Unfortunately, Hockfield and the assembly refused to consider a change of venue, and reassured us that the event would be broadcast on closed-circuit television so that all members of the community would be able to watch — but not actively participate in — the town meeting.

Despite this resistance from the assembly and the administration, the Graduate Students and Employees Organization and our supporters continued to try to ensure that the meeting provide a forum in which all voices could be heard. Pro-GESO panelist and faculty member Michael Denning, informed by security that over 100 people had already been turned away, opened the meeting at 6:00 p.m. with a respectful request that we move to the larger space.

The overwhelmingly pro-GESO crowd agreed, and suggested to Hockfield and Radniecki that we put the matter to a vote. They never seriously considered the motion and chose to ignore the impromptu vote, insisting instead that we move on with the meeting as planned. In a final act of somewhat callous indifference, when the first two parts of the meeting came to a close at 7:15 p.m. and Radniecki opened the microphones for questions and comments from the floor, Hockfield insisted that this third part be cut short by 20 minutes. Her refusal to remain one minute past 8:00 p.m. left at least 40 people still waiting in line at the microphones to make their comments — 40 more voices silenced.

It should be abundantly clear that the administration and the assembly — the graduate body the administration insists is adequate to advocate for student interests — were responsible for silencing many voices that evening.
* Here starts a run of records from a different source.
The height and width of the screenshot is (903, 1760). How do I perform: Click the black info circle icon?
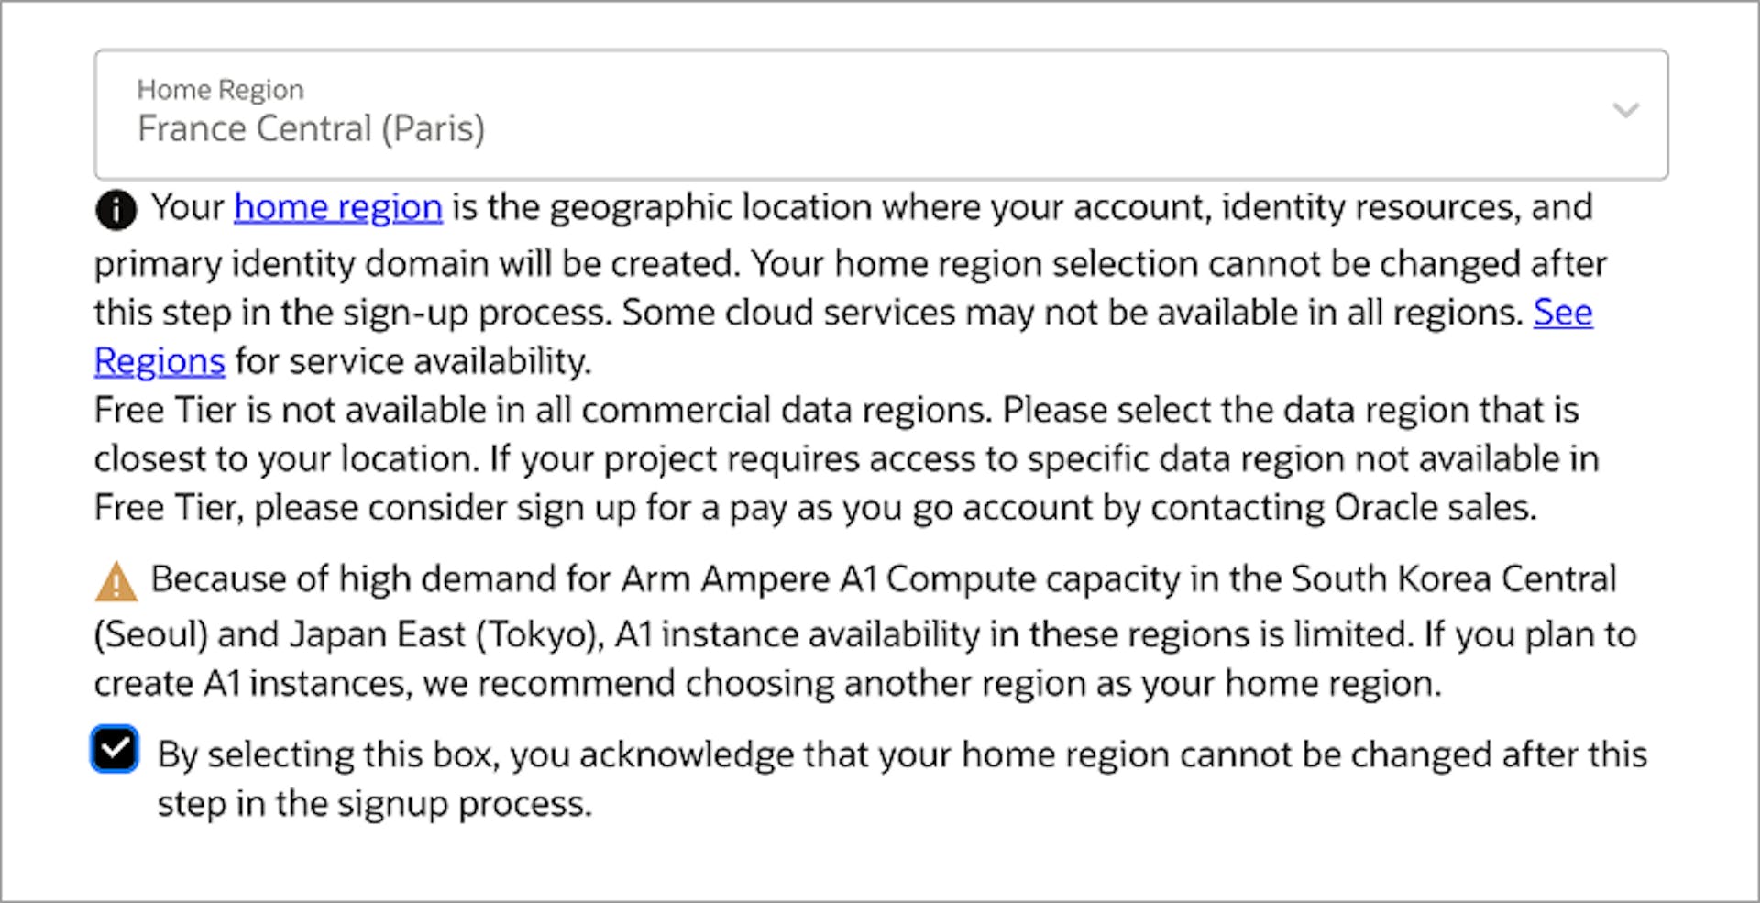click(116, 210)
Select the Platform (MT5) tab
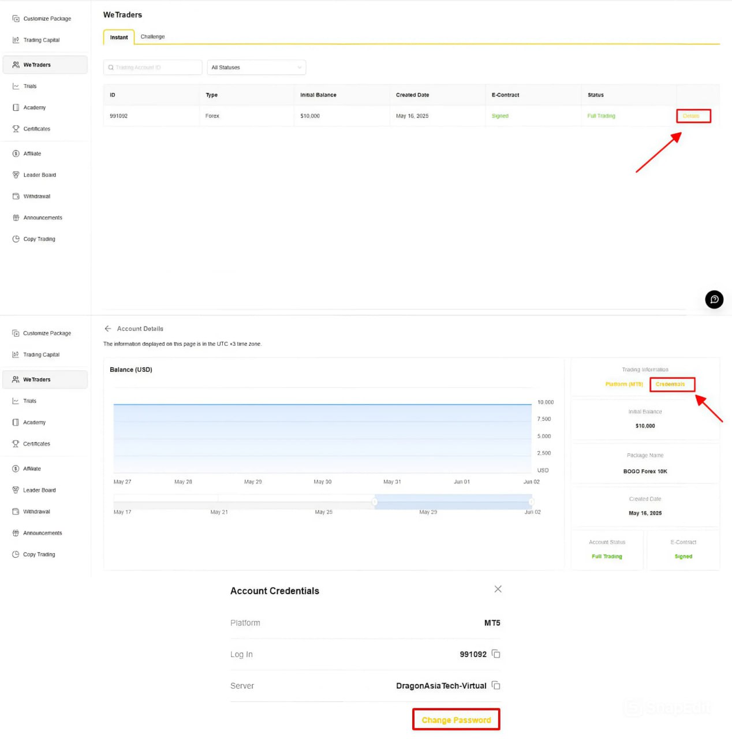This screenshot has height=739, width=732. pyautogui.click(x=624, y=384)
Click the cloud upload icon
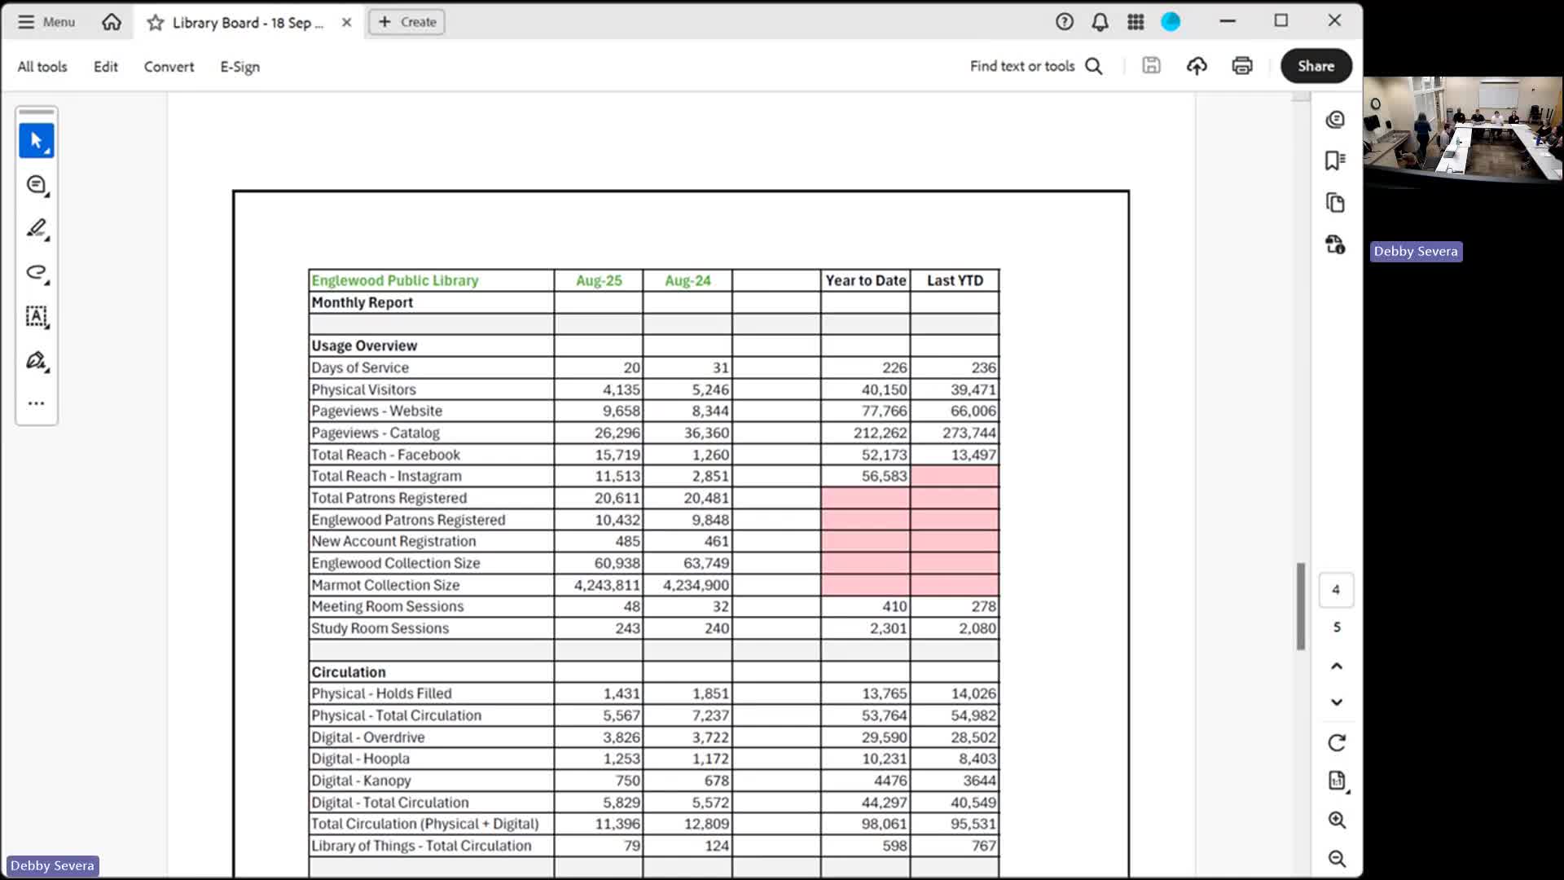Viewport: 1564px width, 880px height. coord(1196,66)
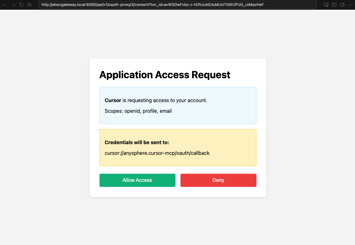
Task: Click the cursor callback URL text
Action: click(157, 153)
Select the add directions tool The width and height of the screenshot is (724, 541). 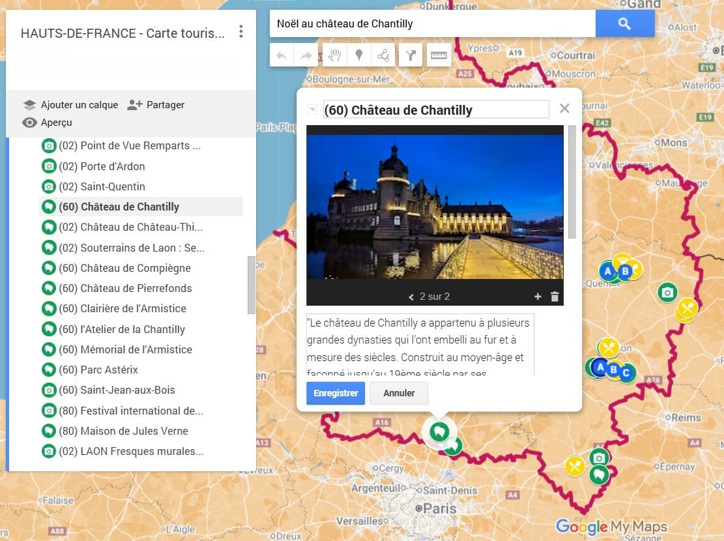pyautogui.click(x=410, y=55)

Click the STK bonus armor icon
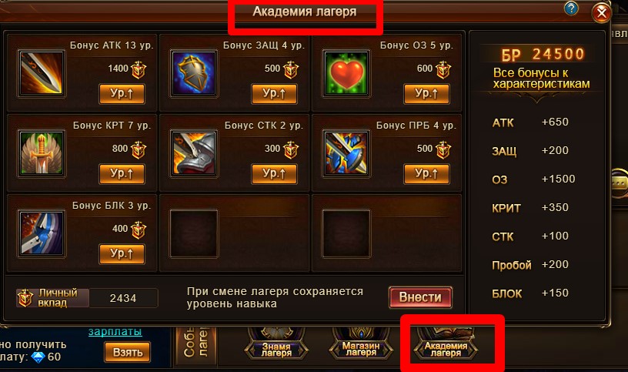click(x=194, y=153)
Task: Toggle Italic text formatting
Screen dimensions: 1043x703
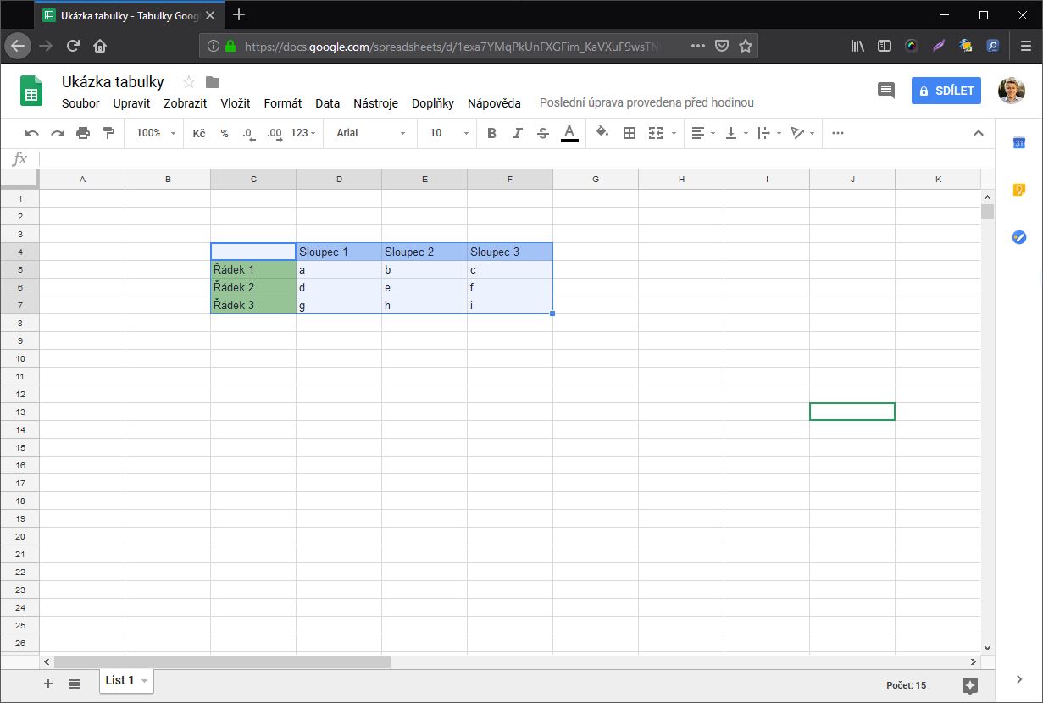Action: tap(518, 133)
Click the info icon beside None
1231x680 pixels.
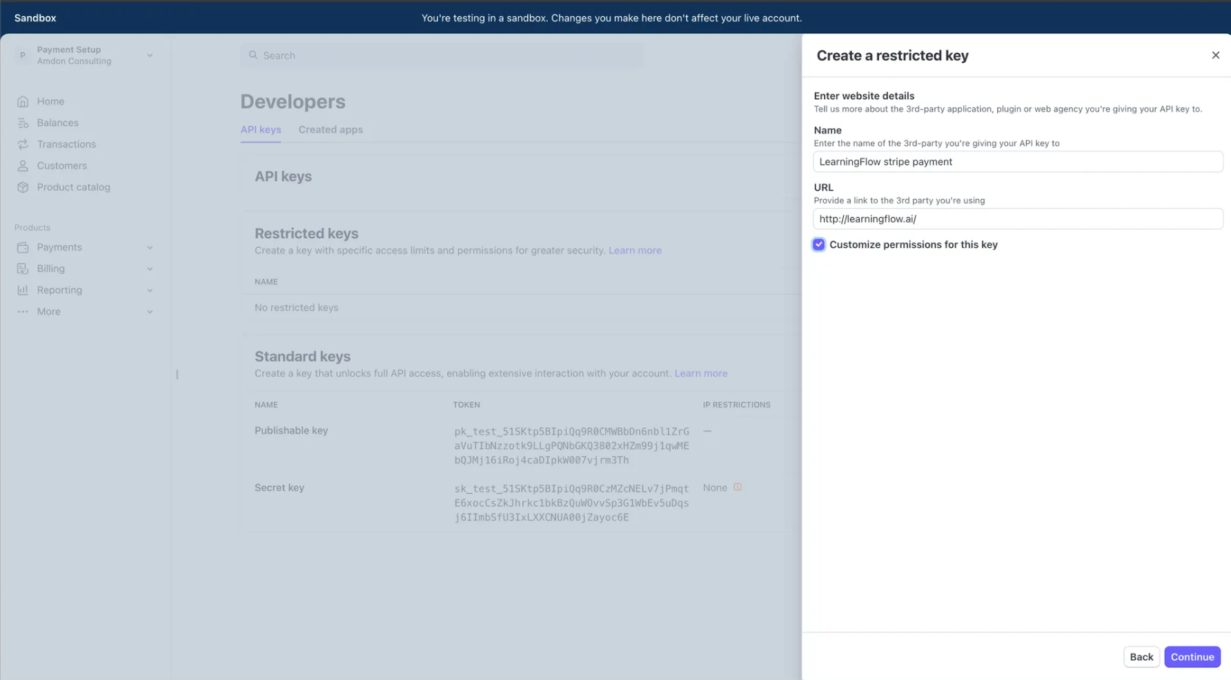[738, 487]
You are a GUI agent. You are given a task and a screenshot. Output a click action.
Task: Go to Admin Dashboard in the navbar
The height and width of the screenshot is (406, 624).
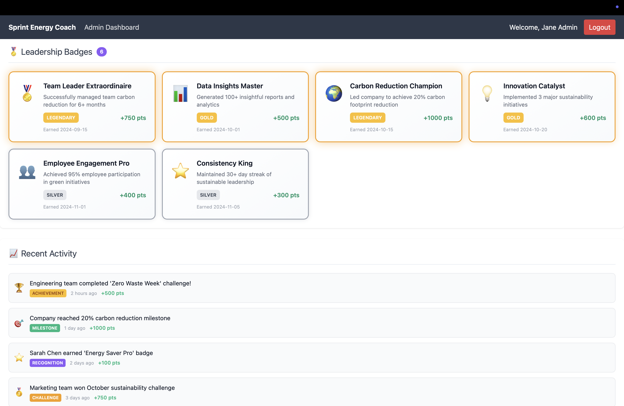(112, 27)
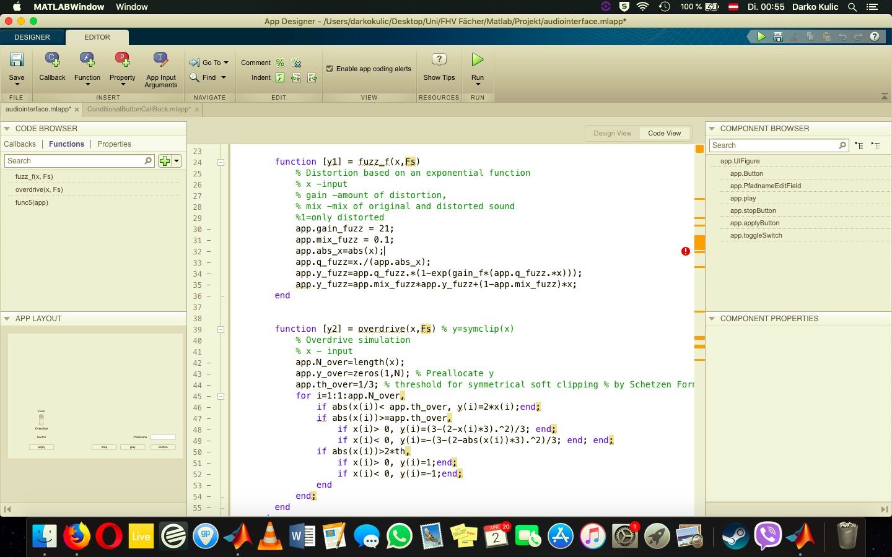892x557 pixels.
Task: Switch to the DESIGNER tab
Action: [32, 37]
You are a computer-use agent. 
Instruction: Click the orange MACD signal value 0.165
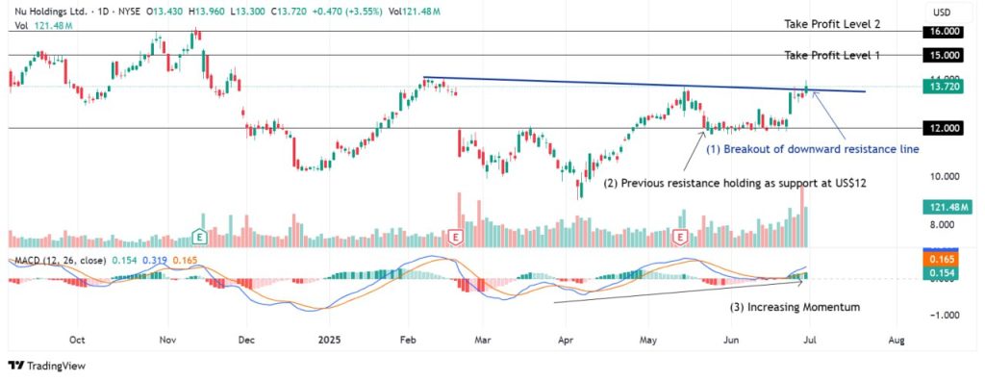(x=943, y=258)
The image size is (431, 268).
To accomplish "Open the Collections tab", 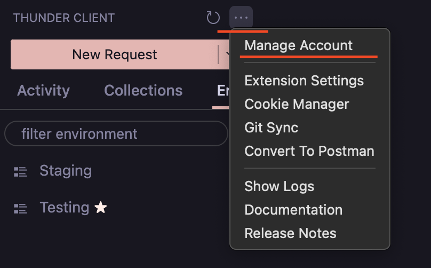I will click(x=143, y=90).
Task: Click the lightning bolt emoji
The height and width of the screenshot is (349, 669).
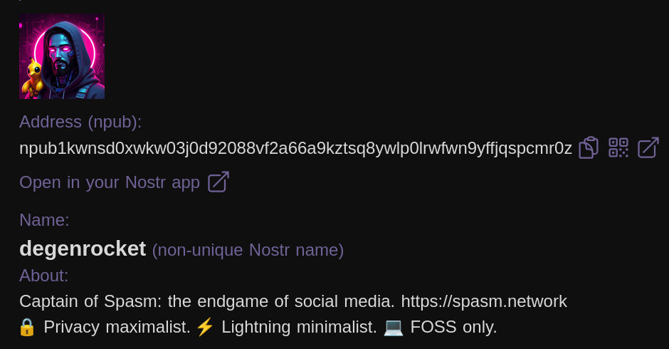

Through their refusal to consider a change of venue, they effectively shut out, among others, 100 pro, anti and neutral graduate and undergraduate students, many Local 34 and Local 35 members, some faculty members, and even administrators like Graduate School Associate Dean Pamela Schirmeister and University Secretary Linda Lorimer. GESO, on the other hand, consistently struggled to open this meeting to the entire community, including dissenters.

It is a real shame that the News chose to publish such a biased, unfounded and uncritical editorial. It would be fitting for your editorial board to issue an apology to the many dedicated members of GESO who struggled against administrative inertia and tried to make the town meeting a truly democratic forum in which all opinions could be heard.

Three final comments: first, recall that two very important questions were posed again and again by graduate students at that meeting, and that Hockfield repeatedly refused to answer them. Second, understand that the comments — which the Yale Daily News calls “short speech[es]” — made at the microphone by GESO members represented the extraordinarily diverse concerns of graduate students and GESO members and therefore stimulated, rather than quelled, debate. Third, and perhaps most important, consider the likelihood that the reason GESO was such a strong presence in that meeting was not due to a conspiracy choreographed to keep out the anti-GESO faction, but that it was due to the extremely strong support for GESO among graduate students.

Caroline Fitzpatrick is a fourth-year graduate student in the Department of Comparative Literature.